ORMS Today
December 1998

INFORMS Prize Spotlights Secrets of Lucent's Success



The INFORMS Prize, the highest honor given for an organization's body of work in operations research, was awarded to Lucent Technologies at the 1998 INFORMS Fall Meeting in Seattle. The award recognized the company's "pervasive and successful use of operations research throughout its business, at both the operational and the strategic levels of the corporate enterprise."

"ÔMath makes good' is what this award tells the world," said Ernie Rodriguez, Bell Labs vice president of Advanced Technologies, whose organization led the effort to document and demonstrate operations research at Lucent. "The application of the fundamental math, analytic techniques and scientific management tools we know as operations research not only helps us better manage our operations, but also helps us deliver better products to the marketplace."

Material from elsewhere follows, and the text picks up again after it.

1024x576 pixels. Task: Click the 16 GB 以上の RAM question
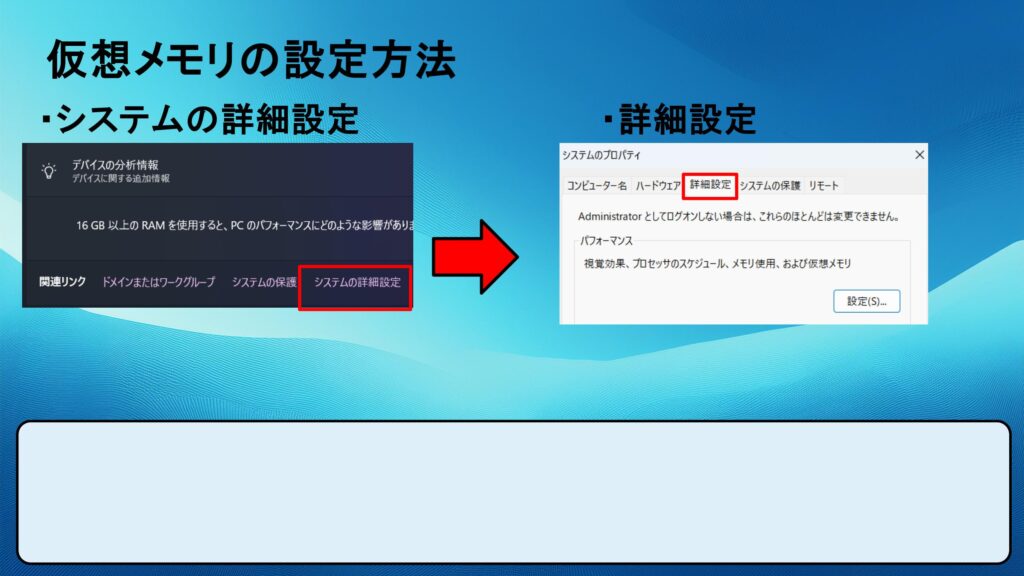pos(245,226)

Deeply ingrained in the company's R&D, management and manufacturing practices, operations research is now directly coupled to Lucent's strategic focus on the convergence of data and voice networking, the transformation of the network core to packet and optical technologies, and the emergence of advanced wireless and broadband access options.

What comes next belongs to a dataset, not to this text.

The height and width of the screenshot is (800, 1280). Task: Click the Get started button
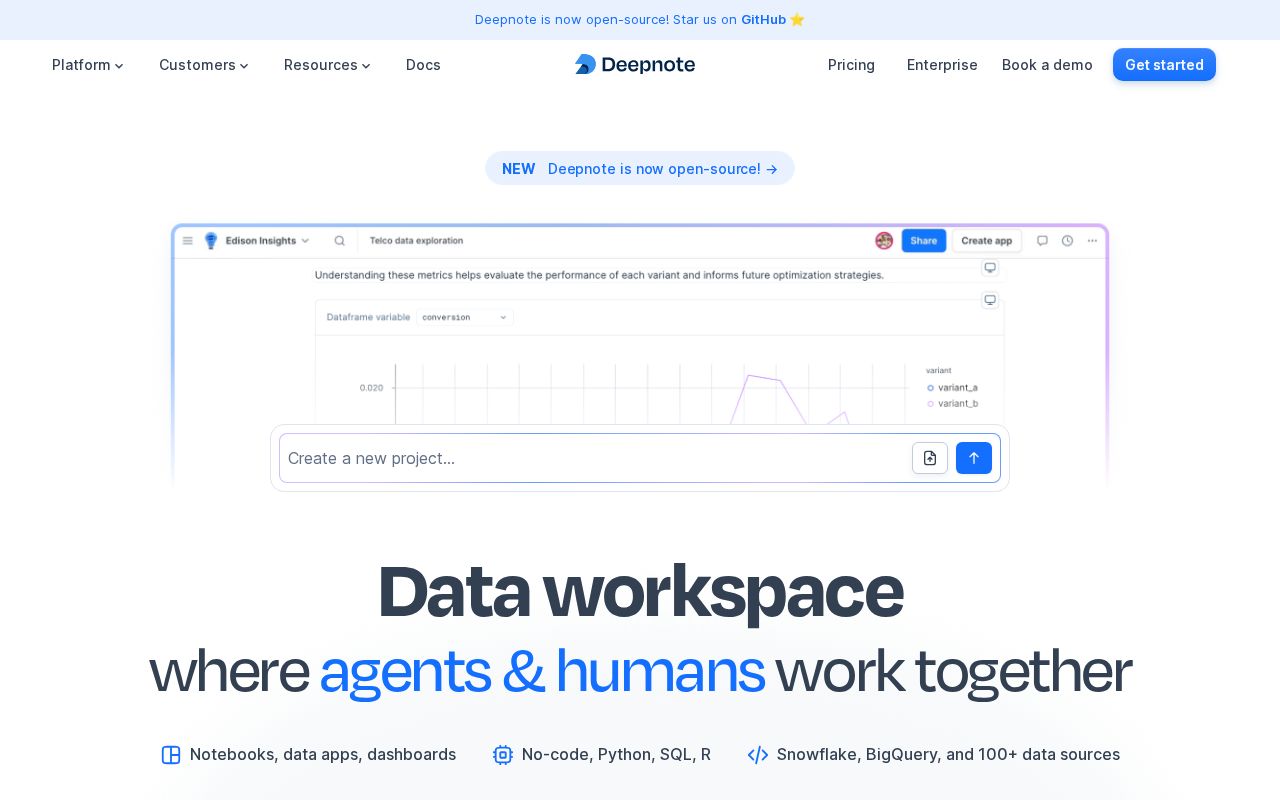[x=1164, y=65]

"Operations research is often so far behind the scenes of an enterprise as to be invisible," said Rodriguez. "Yet the results are reflected in highly visible ways — in large-scale operations and in financial results that capture the world's attention. What Lucent and its customers are engaged in is nothing less than creating the future of communications, and operations research is playing a critical role."

One of the ways Lucent knows networks is through the mathematics of queueing theory, performance modeling and analysis, and simulation of system and network behavior under unpredictable mixes of data, voice and video traffic. To give just a few examples, Bell Labs scientists and engineers have employed such mathematical insights and techniques to create Internet Protocol (IP) and asynchronous transfer mode (ATM) systems that can make future data networks as reliable as today's telecom networks; to boost the capacity of wireless systems through smarter power control; to improve restoration algorithms for optical networks; and to analyze the performance impact of Intelligent Network services and communications middleware.

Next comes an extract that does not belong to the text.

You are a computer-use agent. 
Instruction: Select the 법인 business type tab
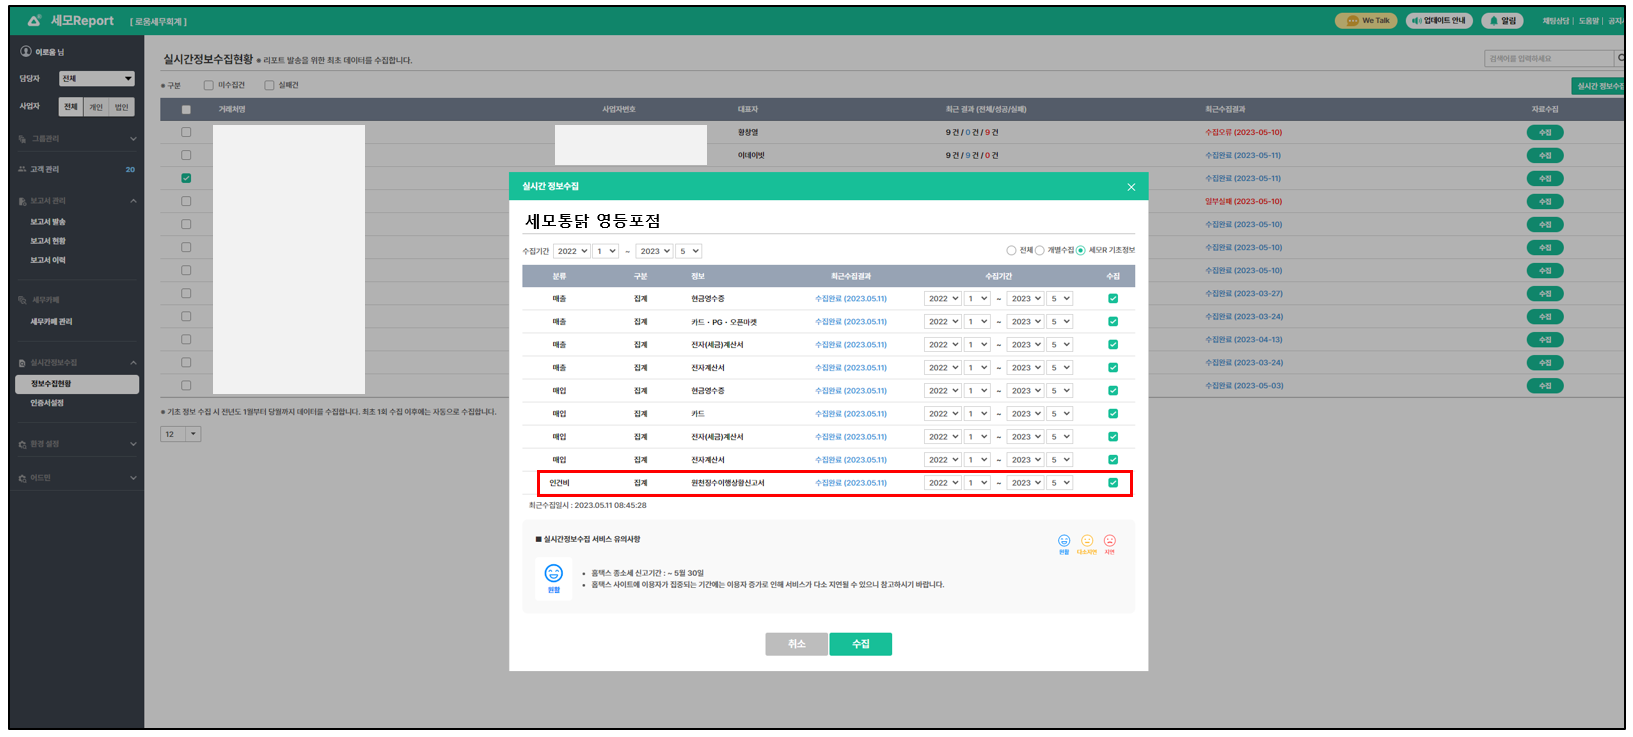(122, 107)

Operations research has enabled Lucent to design better products and to build them better. Robust design methods, based on advanced statistical techniques, have improved product reliability and reduced manufacturing costs.

Another recent application of operations research helped several of Lucent's manufacturing facilities improve service to customers while decreasing inventory by millions of dollars.

Lucent's Merrimack Valley, Atlanta and Oklahoma City Works implemented the same statistical inventory-management system for very different products — network multiplexers, fiber-optics apparatus, and switching and access products, respectively — yet achieved similar results. All three use the Inventory Requirements Planning System to analyze demand and supply variations over the products' lead time, to measure forecast error and supply performance, and to determine the optimal inventory "buffer" levels needed to meet objectives for customer service.